4. Compare Filtered Links With Social Campaign Metrics
The reason why this bucket is Dark Social is because some social sites use HTTPS, rather than HTTP. We have to cross reference our social campaigns against the URLs found after our filters are implemented. Most major social media platforms have some type of referrer tag implemented, but you always want to double check.
5. Filter For New Users
Filtering for new users will remove users that may have bookmarked your site and returned recently, or memorized a URL and re-typed it in. After this last filter is done, what’s left is dark search.
6. I Have My Dark Search, Now What?
Analyze all of your leftover long tail URLs. There’s a good chance that these URLs were not typed in directly, and were not tied to a social campaign, so how else could a user have reached it? There are quite a few possibilities, but the point is you ruled it out being direct or social traffic, which leaves us with Organic or some unknown referral source (we are assuming your Paid Search manager is properly tagging their campaigns).
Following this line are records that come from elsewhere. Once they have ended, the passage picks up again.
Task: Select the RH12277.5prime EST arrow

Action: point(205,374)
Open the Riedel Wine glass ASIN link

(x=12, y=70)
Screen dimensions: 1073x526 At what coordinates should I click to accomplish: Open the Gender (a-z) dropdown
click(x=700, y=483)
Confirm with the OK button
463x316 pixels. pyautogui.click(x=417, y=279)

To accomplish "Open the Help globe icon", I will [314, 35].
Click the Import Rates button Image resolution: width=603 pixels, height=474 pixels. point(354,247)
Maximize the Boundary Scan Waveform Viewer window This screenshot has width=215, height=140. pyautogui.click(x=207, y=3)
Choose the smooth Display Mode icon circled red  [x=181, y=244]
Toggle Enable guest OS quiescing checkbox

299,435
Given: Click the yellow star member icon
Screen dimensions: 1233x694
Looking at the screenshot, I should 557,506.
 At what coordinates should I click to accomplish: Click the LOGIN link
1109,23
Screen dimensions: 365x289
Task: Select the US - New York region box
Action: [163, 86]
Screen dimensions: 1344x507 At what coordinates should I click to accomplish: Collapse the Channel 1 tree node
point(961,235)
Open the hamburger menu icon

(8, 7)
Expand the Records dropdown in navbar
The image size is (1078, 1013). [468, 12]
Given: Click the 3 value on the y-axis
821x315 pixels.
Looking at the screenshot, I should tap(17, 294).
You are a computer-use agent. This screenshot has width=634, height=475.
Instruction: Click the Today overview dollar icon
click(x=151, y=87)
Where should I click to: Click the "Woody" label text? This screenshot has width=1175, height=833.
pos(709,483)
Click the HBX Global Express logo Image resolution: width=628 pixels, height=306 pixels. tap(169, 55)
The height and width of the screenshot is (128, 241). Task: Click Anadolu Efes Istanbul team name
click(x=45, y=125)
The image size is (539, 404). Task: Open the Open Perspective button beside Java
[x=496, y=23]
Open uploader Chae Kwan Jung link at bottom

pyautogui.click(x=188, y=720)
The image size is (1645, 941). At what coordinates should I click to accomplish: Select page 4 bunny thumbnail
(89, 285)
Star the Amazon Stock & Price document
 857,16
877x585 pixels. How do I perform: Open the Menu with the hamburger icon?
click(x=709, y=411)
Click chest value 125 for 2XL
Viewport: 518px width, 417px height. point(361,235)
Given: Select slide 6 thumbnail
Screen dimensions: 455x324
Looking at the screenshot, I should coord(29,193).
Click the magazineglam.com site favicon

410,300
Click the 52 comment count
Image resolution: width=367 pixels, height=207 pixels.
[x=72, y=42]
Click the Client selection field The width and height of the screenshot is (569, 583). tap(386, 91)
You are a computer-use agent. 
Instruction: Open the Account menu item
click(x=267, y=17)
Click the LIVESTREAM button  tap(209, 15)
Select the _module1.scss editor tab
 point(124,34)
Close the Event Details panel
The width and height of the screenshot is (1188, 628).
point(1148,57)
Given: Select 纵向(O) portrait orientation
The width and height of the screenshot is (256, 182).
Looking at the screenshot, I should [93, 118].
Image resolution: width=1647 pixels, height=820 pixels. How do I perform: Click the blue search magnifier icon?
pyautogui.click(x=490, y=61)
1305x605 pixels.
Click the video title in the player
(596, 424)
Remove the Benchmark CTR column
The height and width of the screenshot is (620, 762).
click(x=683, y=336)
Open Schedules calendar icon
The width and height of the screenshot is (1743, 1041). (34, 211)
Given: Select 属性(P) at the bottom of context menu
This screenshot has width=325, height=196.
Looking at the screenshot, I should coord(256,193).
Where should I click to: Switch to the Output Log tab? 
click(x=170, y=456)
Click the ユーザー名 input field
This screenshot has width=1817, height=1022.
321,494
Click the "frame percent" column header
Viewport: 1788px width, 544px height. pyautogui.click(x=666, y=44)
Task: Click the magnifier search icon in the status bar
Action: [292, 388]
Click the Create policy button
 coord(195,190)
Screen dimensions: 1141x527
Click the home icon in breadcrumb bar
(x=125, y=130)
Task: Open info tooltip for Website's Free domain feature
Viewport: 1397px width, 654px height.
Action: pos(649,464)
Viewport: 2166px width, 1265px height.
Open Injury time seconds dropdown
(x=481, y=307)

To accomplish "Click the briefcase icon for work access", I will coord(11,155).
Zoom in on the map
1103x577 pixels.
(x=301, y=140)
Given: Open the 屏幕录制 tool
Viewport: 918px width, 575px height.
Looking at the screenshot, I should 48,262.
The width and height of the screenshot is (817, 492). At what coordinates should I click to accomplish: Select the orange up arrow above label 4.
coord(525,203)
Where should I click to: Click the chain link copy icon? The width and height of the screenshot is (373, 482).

Let your client know about this section of traffic, especially if you have seen major increases in direct traffic as of late or during a period that correlates with a specific marketing campaign.
I ran some of our client’s data through this process, and found that 11% of 33 million page views were dark traffic pointing to a deep link.
I unfortunately couldn’t cross reference every account with each social campaign, but the data is still pretty significant. This 11% is traffic that our social media managers or SEO managers can speak to as being “dark” and not actually direct.
Dark Traffic can’t be prevented (yet) but there are some steps we can take as online marketers to cut this number down.
1. Tag All Of Your Marketing Campaigns Correctly
Whatever your preferred tagging method is, make sure any URLs you’ve built that are pointing to your site are tracked.
2. Look For Correlations In Your Marketing Campaigns & Direct Traffic
You can’t go back and tag old traffic, but you can analyze spikes in direct, and look for possible causes of dark traffic.
3. Suggest Switching To HTTPS
Although this is a lot of work and should be thoroughly vetted before implementing, referral strings are passed from one HTTPS site to another.
There you have it! This is what’s (probably) going on with your direct traffic. Always remember to double check your metrics and look for possible bot traffic as well. Hopefully you can now speak to your clients, boss, or in-law about Dark Traffic in confidence.